Truthout indicates Camp Lejeune is just the tip of the iceberg, indicating that there are more than 700 U.S. Army bases across the country linked to extensive toxic chemical contamination. And that does not include other U.S. Marine and Naval bases like Camp Lejeune, or U.S. Air Force facilities.

Nearly 45% of the neighborhoods and communities within a 1.8-mile radius of bases linked to toxic water, soil and air contamination are majority communities of color, the report reveals.

This is the result of discriminatory real estate practices and zoning ordinances enacted throughout the 20th Century, the report found. The land where marginalized communities lived was undervalued, which made it attractive to industrial facilities and military installations, landfills and other pollution sources.

Unlike more wealthy, majority-white communities, minority neighborhoods did not have the political or monetary resources to push back and keep polluters out, especially the U.S. military.

Minorities make up more than a third of the community surrounding Camp Lejeune, which has seen at least four major sewage spills of wastewater into neighboring communities since just 2018. However, the report points to other bases linked to massive toxic chemical problems in other parts of the country as well.

Patrick Space Force Base, in Florida, has PFAS levels of more than 4.3 million parts per trillion (ppt), which is more than 60,000 times higher than the EPA’s former health advisory standard of 70 ppt. PFAS levels at the Naval Air Station in Jacksonville top 1.3 million ppt, and levels at Tyndall Air Force Base exceed 900,000 ppt.

While legal and political activism to protect these communities has increased in recent years, through a legal and political movement often referred to as “environmental justice”, many of the impacted communities still have not seen relief, many have still gone unacknowledged, and in many cases, the contamination is still ongoing.

Camp Lejeune Lawsuits and the PACT Act

There has been substantial media attention on the water contamination at Camp Lejeune since August, when President Joe Biden signed the Honoring Our PACT Act into law, which includes the Camp Lejeune Justice Act of 2022.

For years, Camp Lejeune water injury claims have been denied by the U.S. government, based on qualified immunity defenses and the North Carolina statute of limitations, which was already expired by the time the problems at the Marine base were discovered. However, President Biden and the U.S. Congress have now opened a two year window for veterans, family members and others exposed to the water for at least 30 days between 1953 and 1987 to pursue compensation for their injuries.

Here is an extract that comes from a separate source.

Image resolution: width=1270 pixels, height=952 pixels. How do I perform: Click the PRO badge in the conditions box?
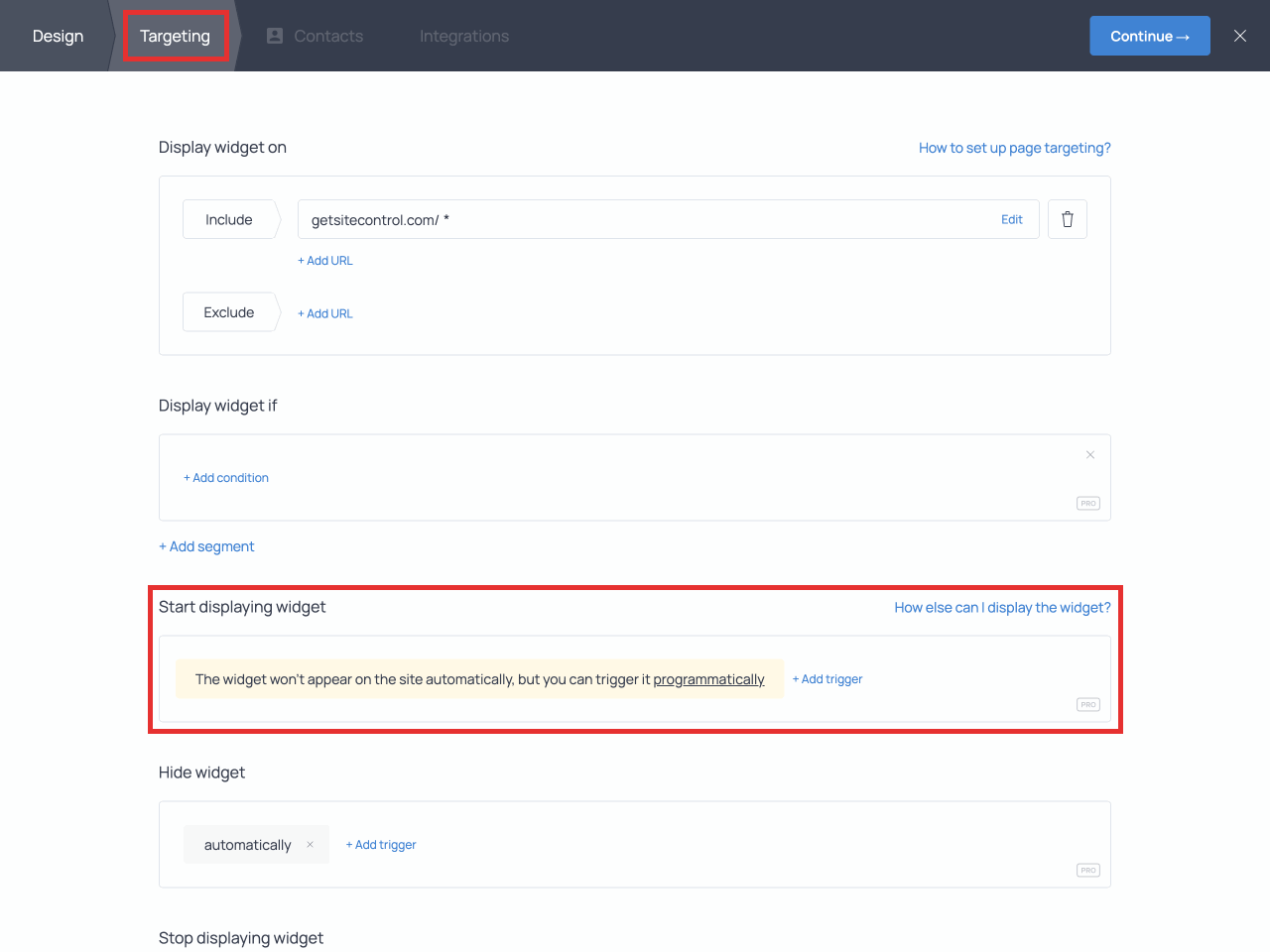[1087, 503]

The Camp Lejeune Justice Act of 2022 requires that any water contamination lawsuit be brought in the U.S. District Court for the Eastern District of North Carolina by August 10, 2024. However, prior to bringing the lawsuit, the new law requires that the claim be filed with the Office of the Judge Advocate General of the Navy’s Tort Claims Unit (TCU) in Norfolk, Virginia.

During the first month after new landmark legislation went into effect for toxic military exposures, the U.S. government had already received about 5,000 Camp Lejeune water contamination claims submitted by veterans, military family members and others injured by contaminants which impacted the Marine base between 1953 and 1987. However, it is widely expected that hundreds of thousands of cases will ultimately be presented over the next two years by individuals who have been diagnosed with various cancers Parkinson’s disease and other side effects linked to Camp Lejeune water, and is expected to become the largest mass tort litigation in U.S. history.